◆ BRANO CITATO:
· · · · ·

Il passaggio dal G20 di Roma alla Cop 26 di Glasgow deve aprire ulteriori spazi. Rimane infatti in sospeso la “questione delle questioni”: la data certa. I Tre colossi che inquinano (Cina, Russia, India, guarda caso assenti a Glasgow insieme alla Turchia) pensano chi al 2060 e chi addirittura al 2070 come l’India. Sino a poco tempo fa anche gli Stati Uniti con Trump non volevano sentir parlare di date e così l’Australia. Adesso Biden ha annunciato un piano di investimenti inedito per il passaggio all’economia green. La stessa Inghilterra non dava segni di svolta, a Glasgow invece il premier Johnson ha introdotto i lavori con una determinazione senza precedenti. Insomma, la politica, al di là delle appartenenze, inizia a ritrovarsi. Rimangono aperte delle falle con alcuni Paesi su cui bisogna ancora lavorare. Si sta comprendendo che la realtà è veramente drammatica e siamo già a pochi passi dal disastro, come il segretario generale dell’ONU Guterres ha onestamente riconosciuto. Gli ultimi sette anni sono stati i più caldi della Terra. I negazionisti si stanno arrendendo di fronte a incendi, alluvioni, siccità, scomparsa di specie animali, catastrofi naturali. Insomma, come sostiene Biden, siamo nel decennio decisivo della storia dell’umanità.
A Glasgow bisognerà riconoscere la necessità di ripensare e riprogettare a livello operativo la produzione industriale. Nello stesso modo dobbiamo tutti comprendere che è indispensabile rapportarci diversamente ai consumi e cambiare i nostri stili di vita. I giovani sono pronti. La critica sul bla-bla della politica inizia a fare breccia e Greta non è più una ragazza da deridere con toni cinici e spregiudicati, ma è la portavoce di un comune sentire, insieme ad altre giovani attiviste che stanno crescendo in tutto il mondo.
Rimane aperta l’Agenda sociale sulla lotta alle disuguaglianze. Su questo punto siamo tuttora molto indietro. A Roma, al G20 si è finalmente dato il via libera alla Web Tax da applicare ai colossi aziendali padroni della Rete. Si stanziano inoltre le risorse per consentire la vaccinazione dei Paesi poveri. Resta però ancora molto da fare.
Così sull’Agenda sui diritti umani si fa cenno solo ad un generico sostegno contro la discriminazione delle donne. Siamo lontani dal condividere comuni standard sulla promozione e il rispetto dei Diritti Umani.
Manca infine un reale rafforzamento dei poteri dell’ONU, superando il “potere di veto” e procedere verso una più moderna e incisiva struttura istituzionale, in grado di avviare un percorso da Stati Uniti del Mondo.

· · · · ·

◆ VOCI FORNITE:
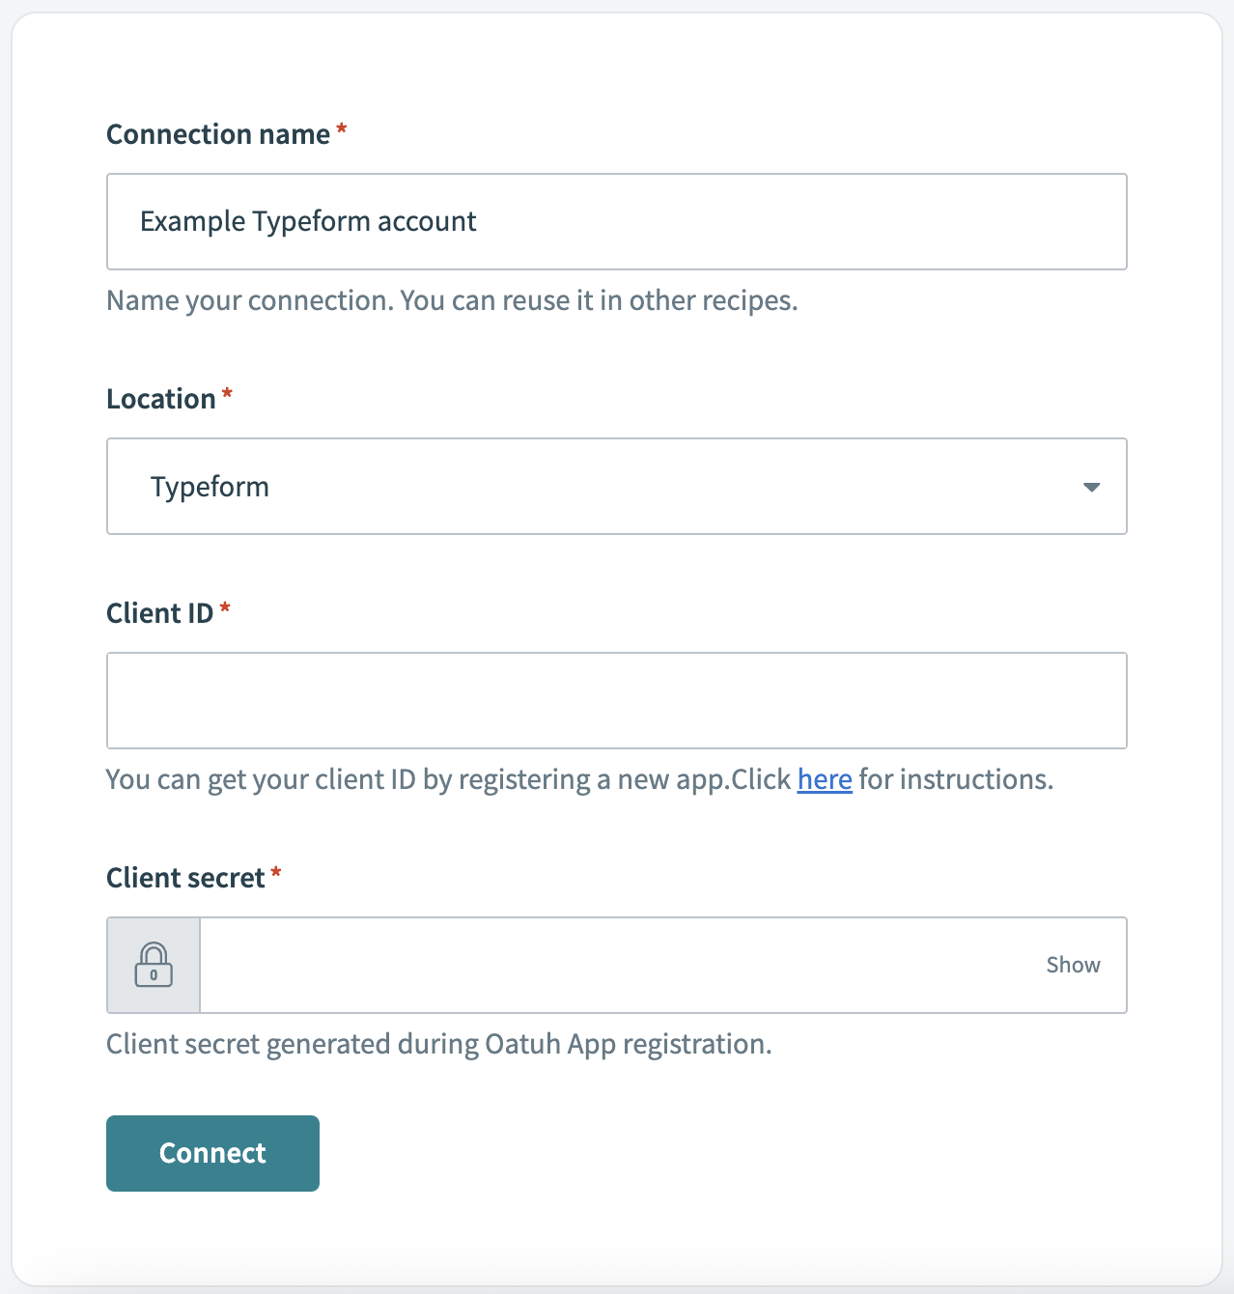Click the padlock icon beside Client secret field

point(153,965)
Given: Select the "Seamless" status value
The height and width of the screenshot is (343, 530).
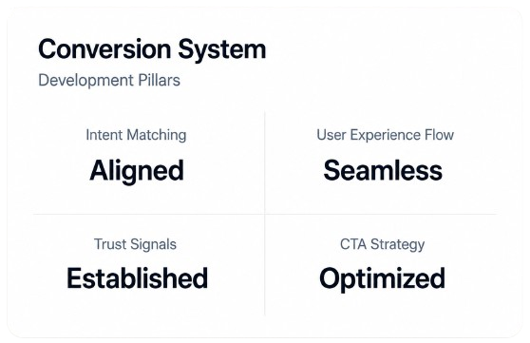Looking at the screenshot, I should (383, 170).
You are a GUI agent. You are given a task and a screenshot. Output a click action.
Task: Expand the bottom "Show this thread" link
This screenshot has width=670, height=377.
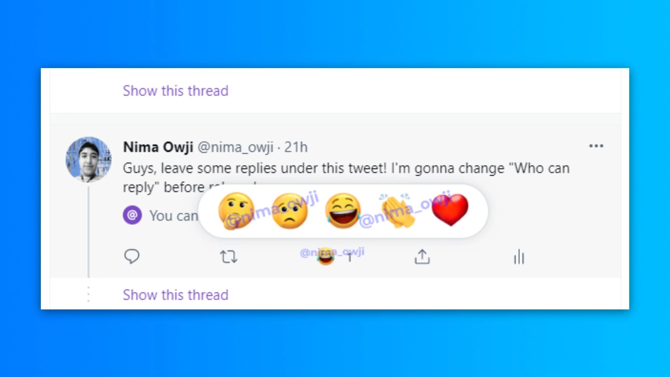[x=176, y=295]
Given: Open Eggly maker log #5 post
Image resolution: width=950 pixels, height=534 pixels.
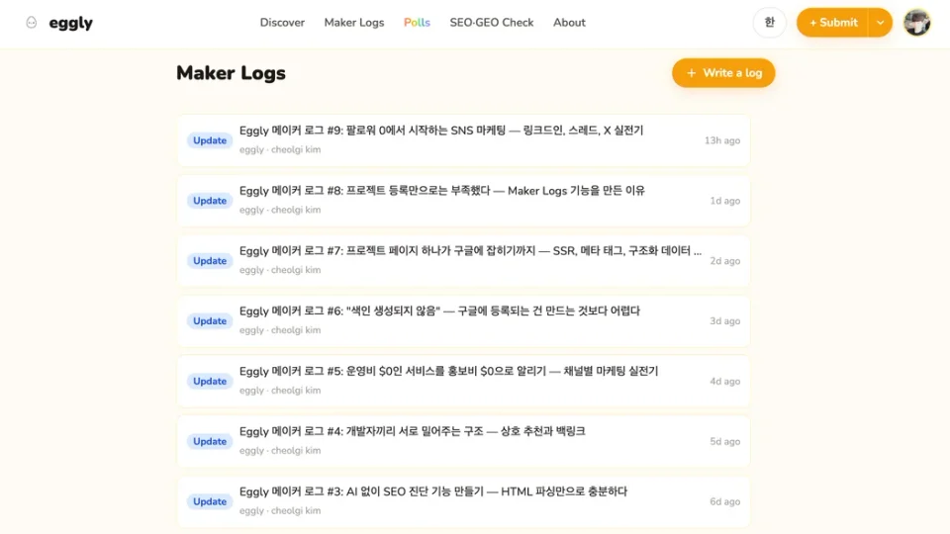Looking at the screenshot, I should (448, 372).
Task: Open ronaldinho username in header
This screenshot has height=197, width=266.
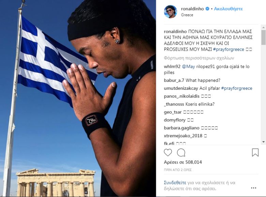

· · · · ·

◆ ATTIVITÀ:
Stabilisci se ognuna delle affermazioni seguenti concorda con il brano sul passaggio dal G20 alla Cop 26. Per ciascuna rispondi sì o no e cita fra virgolette le parole del brano che lo dimostrano.
1. Cina, Russia e India sono assenti a Glasgow.
2. Al G20 di Roma la Web Tax è stata respinta.
3. Gli ultimi dieci anni sono stati i più caldi della Terra.

◆ RISPOSTA:
1. Sì: "Cina, Russia, India, guarda caso assenti a Glasgow insieme alla Turchia".
2. No: "A Roma, al G20 si è finalmente dato il via libera alla Web Tax".
3. No: "Gli ultimi sette anni sono stati i più caldi della Terra."